While I have a fair idea of the sort of moral corruption Graz'zt would engender, defining the Nerebdian Vast will help me figure out how the world changes in a creepier/more supernatural way than "becomes more desert-like."

A bit of context, based on integrating info from multiple D&D books, Green Ronin's Egyptian Adventures: Hamunaptra, and my own ideas/interpretations....
[SBLOCK=Context]
The Wasting. Graz’zt schemes to draw The Two Lands (a Material Plane world) into the 48th layer of the Abyss, a desert realm known as the Nerebdian Vast. The only remaining obstacle to his plan are the kingdoms of Khemti where Ma’at (truth, justice, harmony, balance, common good) is still valued. Where the Wasting swallows the land – turning arable soil into a parched desert, oases into viper tree groves, and wells into poison / salt pools – here the Abyssal corruption is most keenly felt, causing madness among the desert inhabitants and even creating conduits which demons may sneak through.

Between Deceit and the Soul-Trade. The Nerebdian Vast lies between the lowest layer of Graz’zt’s realm, Voorz’zt the 47th, with its blue moon inverting heat/cold and concealing identities, and Shaddonon the 49th, realm of Graz’zt’s sister Rhyxali, Queen of Shadow Demons, a place of cities hidden amidst crags and forests of shadow where outcast demons, night hags, and fiendish spies conduct brisk trade in souls and secrets. It is said all the suffering caused by Graz’zt’s machinations form an Ocean of Tears (known as “Skeiqualc” in Abyssal) which defines the boundary between the Nerebdian Vast and the bordering 47th (where it becomes the Bay of Choking Bile where Graz'zt's fleets of chaos ships and planar dromands dock) and 49th layer (where it meets the River Styx used by the soul-traders visiting Shaddonon).
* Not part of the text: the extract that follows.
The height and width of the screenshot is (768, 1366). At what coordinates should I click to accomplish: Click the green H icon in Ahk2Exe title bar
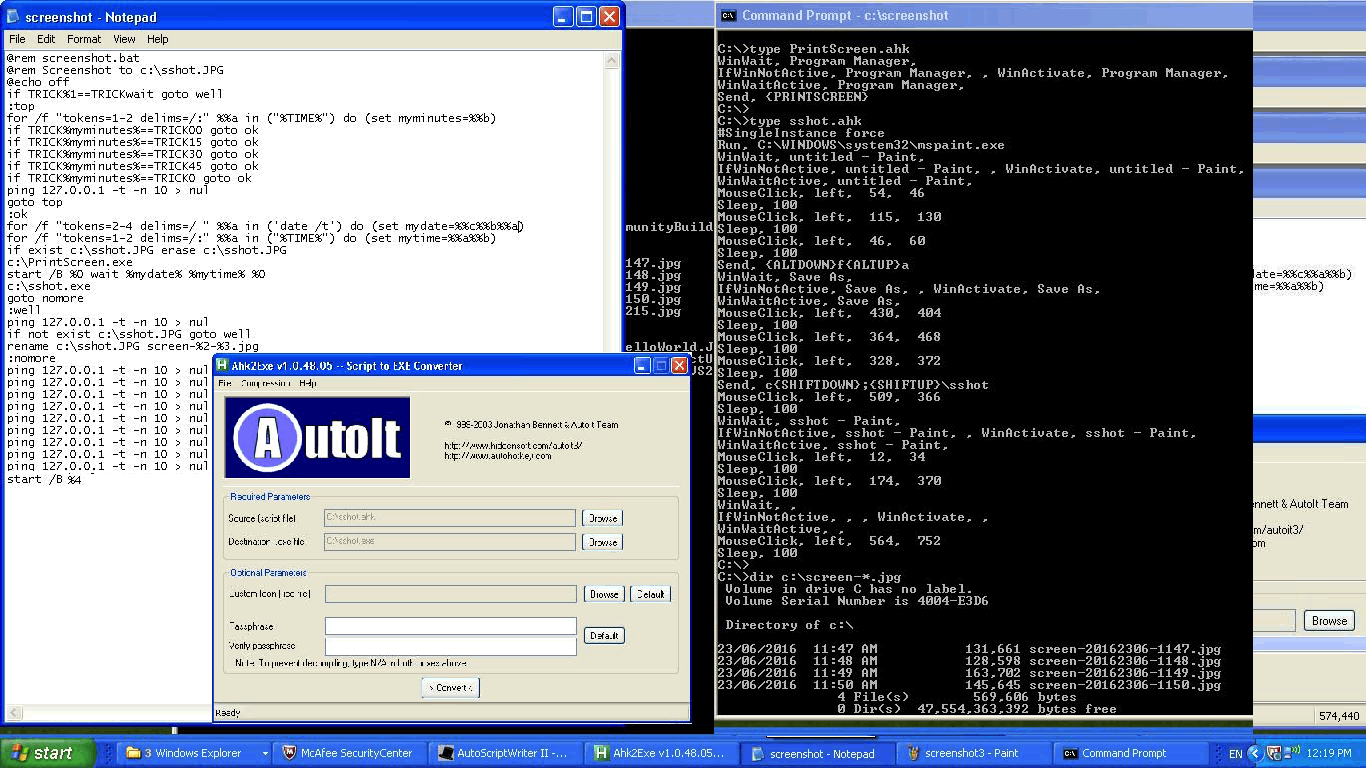point(221,365)
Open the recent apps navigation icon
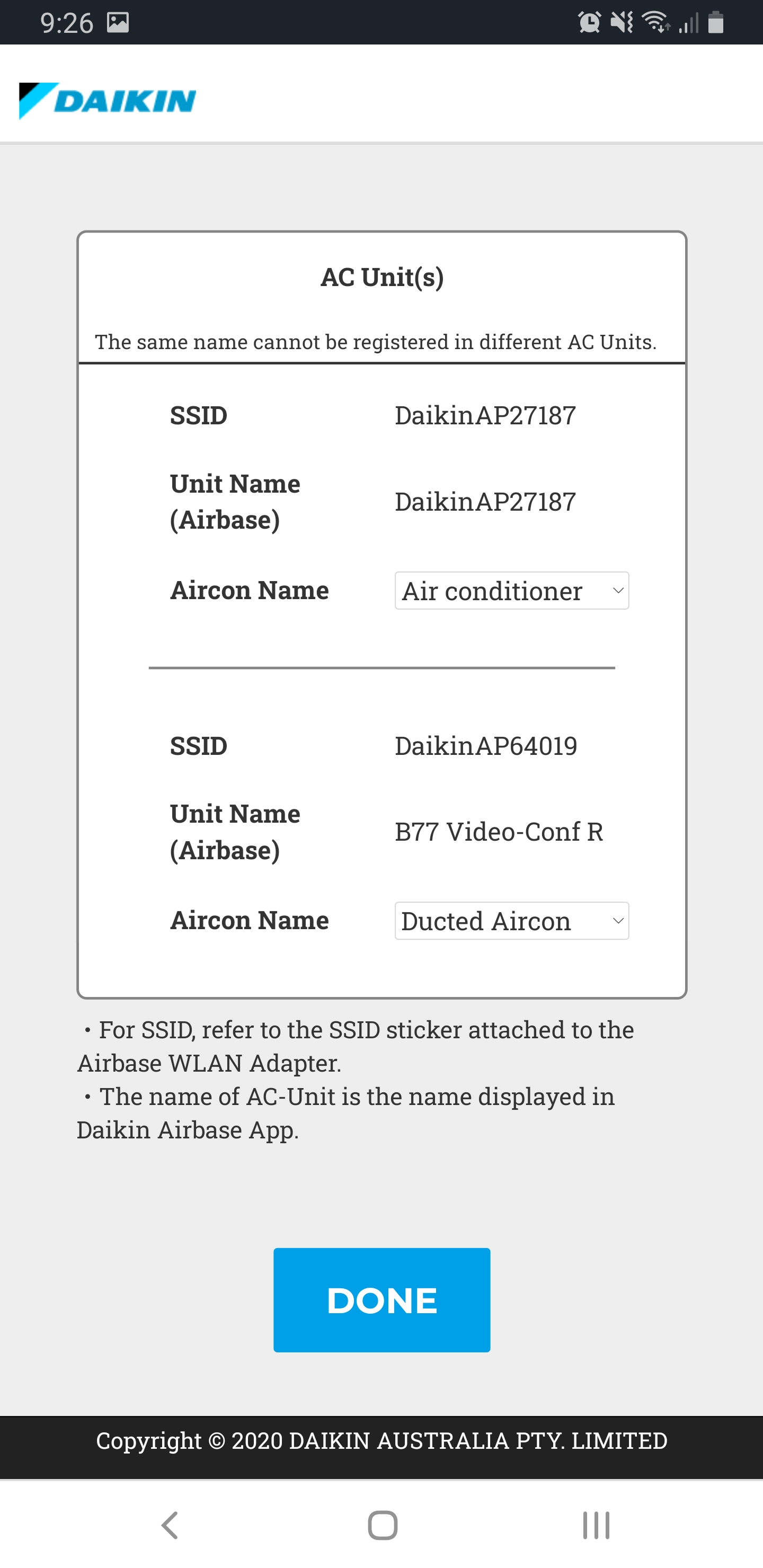 click(x=596, y=1526)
Graz'zt's Motives. His motive at its most base is power and expanding his influence in the Abyss. However, there's a bit more nuance about why this world is so close to falling rather than, for example, Oerth or Faerun. First, in ancient days, the god Ra punished the wickedness of man with a Cataclysm that involved scorching the earth & letting demons loose upon the world – the demons were drawn from the ranks of funerary spirits which guarded areas of the Underworld (mingling the Egyptian conception of the Duat with D&D multiverse), but quickly became disobedient as they sought out secret knowledge of the paths between worlds...this knowledge would let demons leave the Abyss more or less freely. Second, a cruel empire formed called the Pax Imperica with a corrupted Alexander the Great-type ruler, and it has taken over much of the world with the exception of the kingdoms of Khemti and a few tribes and smaller fiefdoms; Graz'zt enjoys the bread-and-circuses and debauchery common in the empire and with his spawn worming their ways into the imperial ranks, he wants to see them prosper. Third, Graz'zt wants to snub the god Set who Graz'zt believes is his father that cast him out (this may or may not be "the truth"); there is a delicious irony in backstabbing the god of backstabbing who has been elevated as patron deity of one of Khemti's kingdoms, and Graz'zt savors such ironies.[/SBLOCK]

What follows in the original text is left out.